WHAT YOU NEED TO DO
Using the entries below, copy out all lines where "computer" is found.

Stored data entries
----------

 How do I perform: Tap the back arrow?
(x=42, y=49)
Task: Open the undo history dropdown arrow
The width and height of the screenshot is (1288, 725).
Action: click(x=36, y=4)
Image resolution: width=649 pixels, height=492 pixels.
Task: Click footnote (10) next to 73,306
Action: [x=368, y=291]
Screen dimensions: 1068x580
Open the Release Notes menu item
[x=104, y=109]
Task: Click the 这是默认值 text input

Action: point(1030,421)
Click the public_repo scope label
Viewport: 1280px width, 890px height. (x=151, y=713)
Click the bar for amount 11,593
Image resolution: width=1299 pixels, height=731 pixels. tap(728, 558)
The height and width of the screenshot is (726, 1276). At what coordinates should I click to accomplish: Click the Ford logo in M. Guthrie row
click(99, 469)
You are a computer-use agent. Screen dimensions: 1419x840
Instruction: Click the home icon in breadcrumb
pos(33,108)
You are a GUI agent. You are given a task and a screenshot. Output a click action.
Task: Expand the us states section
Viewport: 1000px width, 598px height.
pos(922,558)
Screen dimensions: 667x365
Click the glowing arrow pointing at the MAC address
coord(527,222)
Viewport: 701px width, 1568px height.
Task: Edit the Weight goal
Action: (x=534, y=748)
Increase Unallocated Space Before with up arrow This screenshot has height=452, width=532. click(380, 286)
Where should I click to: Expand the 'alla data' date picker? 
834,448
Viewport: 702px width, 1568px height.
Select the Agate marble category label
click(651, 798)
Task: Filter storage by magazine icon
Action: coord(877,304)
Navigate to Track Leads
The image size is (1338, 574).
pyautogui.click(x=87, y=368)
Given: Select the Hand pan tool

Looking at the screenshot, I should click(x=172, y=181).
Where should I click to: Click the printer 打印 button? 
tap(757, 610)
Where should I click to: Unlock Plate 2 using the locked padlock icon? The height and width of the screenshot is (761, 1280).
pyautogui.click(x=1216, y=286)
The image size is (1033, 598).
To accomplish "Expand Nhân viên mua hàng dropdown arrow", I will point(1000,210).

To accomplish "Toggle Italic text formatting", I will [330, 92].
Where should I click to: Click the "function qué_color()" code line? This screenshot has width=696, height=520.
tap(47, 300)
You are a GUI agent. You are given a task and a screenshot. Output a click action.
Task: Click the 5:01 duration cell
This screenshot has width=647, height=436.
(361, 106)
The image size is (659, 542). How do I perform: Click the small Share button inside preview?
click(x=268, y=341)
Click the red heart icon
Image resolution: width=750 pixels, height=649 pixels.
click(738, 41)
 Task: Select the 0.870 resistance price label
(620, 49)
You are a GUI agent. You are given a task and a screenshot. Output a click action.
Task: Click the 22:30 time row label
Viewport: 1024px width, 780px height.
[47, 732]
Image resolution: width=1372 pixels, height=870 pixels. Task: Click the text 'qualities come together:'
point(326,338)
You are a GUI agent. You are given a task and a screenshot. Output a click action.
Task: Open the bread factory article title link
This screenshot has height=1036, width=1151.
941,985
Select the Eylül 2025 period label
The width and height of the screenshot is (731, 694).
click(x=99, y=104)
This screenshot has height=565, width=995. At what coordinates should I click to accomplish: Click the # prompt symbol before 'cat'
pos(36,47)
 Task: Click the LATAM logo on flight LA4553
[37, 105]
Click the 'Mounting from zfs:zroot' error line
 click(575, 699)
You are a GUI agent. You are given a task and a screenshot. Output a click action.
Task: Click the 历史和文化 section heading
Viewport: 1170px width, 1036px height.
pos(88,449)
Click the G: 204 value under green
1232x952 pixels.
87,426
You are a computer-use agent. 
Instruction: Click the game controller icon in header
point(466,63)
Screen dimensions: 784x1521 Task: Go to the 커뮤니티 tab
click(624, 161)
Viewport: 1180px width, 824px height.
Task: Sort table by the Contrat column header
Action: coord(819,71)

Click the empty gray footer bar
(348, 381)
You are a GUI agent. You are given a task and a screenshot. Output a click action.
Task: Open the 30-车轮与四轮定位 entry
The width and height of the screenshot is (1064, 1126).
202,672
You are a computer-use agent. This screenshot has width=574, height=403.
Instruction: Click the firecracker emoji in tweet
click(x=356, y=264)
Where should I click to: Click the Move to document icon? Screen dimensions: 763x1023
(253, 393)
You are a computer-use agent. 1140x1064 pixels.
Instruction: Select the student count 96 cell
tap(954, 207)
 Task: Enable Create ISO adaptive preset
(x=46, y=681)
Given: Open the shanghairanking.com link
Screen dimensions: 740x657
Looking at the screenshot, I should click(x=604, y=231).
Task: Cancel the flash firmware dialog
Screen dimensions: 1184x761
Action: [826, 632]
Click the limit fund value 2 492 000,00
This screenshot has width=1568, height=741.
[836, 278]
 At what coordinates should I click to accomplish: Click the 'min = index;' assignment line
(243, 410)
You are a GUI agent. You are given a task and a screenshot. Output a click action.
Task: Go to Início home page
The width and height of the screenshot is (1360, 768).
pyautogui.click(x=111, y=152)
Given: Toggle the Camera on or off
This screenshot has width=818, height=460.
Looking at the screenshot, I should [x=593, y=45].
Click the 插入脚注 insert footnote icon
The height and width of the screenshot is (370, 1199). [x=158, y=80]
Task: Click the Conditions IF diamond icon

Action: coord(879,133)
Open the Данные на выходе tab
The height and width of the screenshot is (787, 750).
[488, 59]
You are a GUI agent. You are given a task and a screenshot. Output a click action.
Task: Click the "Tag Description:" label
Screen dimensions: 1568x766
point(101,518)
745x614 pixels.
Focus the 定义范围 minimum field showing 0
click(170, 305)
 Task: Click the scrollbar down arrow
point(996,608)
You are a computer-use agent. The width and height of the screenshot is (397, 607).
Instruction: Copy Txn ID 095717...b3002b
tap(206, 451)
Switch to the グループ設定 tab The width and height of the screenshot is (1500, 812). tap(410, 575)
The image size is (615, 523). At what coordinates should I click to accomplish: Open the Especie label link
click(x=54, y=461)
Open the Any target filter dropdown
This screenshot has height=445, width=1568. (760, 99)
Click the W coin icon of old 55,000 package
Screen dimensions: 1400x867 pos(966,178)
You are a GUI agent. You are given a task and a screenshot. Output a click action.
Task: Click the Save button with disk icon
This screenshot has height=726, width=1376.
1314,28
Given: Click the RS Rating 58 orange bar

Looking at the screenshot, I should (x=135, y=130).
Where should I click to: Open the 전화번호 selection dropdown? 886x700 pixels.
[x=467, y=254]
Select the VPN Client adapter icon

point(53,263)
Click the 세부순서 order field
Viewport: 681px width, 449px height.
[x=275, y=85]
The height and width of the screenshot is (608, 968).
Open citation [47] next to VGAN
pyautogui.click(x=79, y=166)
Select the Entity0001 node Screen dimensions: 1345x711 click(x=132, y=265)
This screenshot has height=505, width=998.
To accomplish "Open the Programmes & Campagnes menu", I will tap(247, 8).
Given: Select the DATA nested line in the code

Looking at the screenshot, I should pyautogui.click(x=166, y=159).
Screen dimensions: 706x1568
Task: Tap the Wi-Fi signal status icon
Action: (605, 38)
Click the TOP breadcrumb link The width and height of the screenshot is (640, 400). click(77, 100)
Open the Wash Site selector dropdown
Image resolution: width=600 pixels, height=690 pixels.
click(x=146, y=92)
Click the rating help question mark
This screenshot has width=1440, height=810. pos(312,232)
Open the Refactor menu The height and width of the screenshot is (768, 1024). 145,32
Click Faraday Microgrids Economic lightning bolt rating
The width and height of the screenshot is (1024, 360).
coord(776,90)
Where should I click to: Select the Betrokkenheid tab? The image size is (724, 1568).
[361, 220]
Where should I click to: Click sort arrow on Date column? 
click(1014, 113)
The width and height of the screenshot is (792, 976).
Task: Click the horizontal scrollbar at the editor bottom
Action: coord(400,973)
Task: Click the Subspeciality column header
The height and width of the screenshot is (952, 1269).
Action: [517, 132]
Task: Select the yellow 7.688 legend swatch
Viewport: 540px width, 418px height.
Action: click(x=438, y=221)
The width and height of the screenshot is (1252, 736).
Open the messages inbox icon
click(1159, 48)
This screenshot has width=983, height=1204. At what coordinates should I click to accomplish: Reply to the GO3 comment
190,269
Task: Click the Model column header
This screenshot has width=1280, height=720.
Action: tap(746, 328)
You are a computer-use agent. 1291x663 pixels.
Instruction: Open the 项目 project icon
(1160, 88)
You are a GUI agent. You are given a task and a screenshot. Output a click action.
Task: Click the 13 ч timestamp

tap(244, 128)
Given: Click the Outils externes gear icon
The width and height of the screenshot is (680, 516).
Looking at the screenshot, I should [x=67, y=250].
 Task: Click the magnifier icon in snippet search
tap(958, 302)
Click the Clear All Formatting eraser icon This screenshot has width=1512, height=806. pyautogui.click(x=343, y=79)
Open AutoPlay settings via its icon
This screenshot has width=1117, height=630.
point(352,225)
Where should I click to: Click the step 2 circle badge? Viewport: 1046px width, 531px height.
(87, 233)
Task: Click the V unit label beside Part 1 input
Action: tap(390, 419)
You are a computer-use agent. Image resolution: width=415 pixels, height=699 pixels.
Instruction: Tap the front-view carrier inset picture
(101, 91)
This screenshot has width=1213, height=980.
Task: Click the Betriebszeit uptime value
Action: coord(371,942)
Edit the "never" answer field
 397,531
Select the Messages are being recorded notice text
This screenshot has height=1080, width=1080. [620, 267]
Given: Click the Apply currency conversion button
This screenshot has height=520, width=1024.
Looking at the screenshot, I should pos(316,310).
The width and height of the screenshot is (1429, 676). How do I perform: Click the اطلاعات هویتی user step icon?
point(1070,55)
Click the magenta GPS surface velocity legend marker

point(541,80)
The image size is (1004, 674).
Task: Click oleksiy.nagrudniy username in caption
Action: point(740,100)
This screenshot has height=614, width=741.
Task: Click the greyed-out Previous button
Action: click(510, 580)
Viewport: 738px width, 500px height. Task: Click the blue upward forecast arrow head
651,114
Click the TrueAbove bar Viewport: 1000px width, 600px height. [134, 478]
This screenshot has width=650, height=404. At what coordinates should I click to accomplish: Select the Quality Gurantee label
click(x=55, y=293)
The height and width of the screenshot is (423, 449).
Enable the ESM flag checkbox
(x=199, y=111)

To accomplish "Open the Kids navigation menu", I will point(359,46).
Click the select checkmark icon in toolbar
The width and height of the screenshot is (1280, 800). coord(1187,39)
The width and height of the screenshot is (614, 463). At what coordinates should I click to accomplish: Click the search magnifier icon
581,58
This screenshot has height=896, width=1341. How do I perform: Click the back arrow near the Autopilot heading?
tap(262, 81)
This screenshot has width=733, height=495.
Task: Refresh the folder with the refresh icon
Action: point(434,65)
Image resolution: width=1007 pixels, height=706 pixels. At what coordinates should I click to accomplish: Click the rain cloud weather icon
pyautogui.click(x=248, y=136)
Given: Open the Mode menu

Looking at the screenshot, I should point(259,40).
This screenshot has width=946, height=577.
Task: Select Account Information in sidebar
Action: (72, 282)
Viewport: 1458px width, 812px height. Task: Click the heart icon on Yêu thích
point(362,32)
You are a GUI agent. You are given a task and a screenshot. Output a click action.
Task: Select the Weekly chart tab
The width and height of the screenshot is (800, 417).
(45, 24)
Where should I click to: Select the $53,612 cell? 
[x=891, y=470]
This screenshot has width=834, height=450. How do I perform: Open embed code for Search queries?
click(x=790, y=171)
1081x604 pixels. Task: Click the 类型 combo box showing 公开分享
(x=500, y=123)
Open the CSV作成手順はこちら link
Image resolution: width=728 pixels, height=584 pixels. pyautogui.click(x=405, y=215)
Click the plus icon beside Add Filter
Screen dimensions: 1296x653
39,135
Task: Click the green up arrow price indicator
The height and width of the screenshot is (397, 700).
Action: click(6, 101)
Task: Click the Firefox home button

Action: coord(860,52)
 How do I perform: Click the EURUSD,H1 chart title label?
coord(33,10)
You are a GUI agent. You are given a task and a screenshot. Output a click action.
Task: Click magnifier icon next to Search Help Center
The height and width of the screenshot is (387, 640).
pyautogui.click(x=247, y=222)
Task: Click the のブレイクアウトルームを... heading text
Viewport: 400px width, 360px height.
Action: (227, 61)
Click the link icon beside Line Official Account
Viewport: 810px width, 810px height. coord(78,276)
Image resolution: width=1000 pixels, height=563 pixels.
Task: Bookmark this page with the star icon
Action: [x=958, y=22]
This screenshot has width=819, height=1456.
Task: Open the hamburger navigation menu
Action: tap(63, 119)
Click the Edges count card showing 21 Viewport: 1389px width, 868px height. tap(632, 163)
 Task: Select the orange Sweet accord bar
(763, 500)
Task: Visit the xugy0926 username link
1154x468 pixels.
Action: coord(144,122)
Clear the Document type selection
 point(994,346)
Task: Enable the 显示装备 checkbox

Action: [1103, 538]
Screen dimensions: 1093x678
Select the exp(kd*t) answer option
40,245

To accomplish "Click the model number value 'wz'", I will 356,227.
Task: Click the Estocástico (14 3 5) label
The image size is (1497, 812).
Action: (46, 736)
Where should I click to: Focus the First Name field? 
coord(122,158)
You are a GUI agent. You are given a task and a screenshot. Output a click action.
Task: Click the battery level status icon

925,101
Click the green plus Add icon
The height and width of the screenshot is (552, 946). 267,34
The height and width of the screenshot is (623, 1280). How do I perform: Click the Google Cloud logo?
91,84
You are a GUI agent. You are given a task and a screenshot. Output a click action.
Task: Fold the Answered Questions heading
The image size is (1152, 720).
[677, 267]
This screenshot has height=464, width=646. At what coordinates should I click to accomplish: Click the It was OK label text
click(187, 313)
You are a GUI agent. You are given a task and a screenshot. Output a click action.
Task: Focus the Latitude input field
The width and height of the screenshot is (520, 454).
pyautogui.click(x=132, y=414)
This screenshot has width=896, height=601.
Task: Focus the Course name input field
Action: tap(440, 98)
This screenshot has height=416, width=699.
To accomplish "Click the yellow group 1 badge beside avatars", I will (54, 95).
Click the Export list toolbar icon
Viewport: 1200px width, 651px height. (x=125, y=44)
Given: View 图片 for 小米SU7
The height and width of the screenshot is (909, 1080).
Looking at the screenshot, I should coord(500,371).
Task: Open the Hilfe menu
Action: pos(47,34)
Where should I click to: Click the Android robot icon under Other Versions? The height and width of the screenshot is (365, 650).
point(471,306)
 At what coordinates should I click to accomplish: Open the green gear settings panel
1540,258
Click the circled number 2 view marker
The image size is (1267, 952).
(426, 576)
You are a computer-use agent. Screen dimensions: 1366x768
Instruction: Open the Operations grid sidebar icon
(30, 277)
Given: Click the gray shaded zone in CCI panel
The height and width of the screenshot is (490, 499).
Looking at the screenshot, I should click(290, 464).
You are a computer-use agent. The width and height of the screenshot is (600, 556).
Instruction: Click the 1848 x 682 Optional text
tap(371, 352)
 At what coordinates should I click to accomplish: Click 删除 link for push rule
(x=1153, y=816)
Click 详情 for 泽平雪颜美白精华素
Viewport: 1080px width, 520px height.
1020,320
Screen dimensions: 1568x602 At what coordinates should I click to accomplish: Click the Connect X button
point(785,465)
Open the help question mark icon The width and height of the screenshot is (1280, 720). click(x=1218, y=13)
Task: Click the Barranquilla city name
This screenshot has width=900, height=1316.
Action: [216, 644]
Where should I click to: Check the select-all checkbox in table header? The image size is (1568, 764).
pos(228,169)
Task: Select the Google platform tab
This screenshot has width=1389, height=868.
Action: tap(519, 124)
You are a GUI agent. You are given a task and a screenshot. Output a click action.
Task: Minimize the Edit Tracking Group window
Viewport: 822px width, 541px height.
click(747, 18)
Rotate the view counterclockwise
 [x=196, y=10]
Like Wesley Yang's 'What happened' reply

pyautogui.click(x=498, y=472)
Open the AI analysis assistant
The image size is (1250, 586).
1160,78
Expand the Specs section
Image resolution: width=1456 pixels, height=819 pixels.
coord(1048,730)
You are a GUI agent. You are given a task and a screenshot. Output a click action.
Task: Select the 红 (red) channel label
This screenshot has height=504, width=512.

----------

WRITTEN SOLUTION
You are a computer-use agent. Screen dimensions: 1419x840
You are a computer-use agent. 
You are a computer-use agent. This screenshot has width=574, height=403.
You are a computer-use agent. 1140x1064 pixels.
You are a computer-use agent. The width and height of the screenshot is (397, 607).
You are a computer-use agent. 1291x663 pixels.
You are a computer-use agent. Image resolution: width=415 pixels, height=699 pixels.
You are a computer-use agent. Screen dimensions: 1366x768
You are a computer-use agent. The width and height of the screenshot is (600, 556).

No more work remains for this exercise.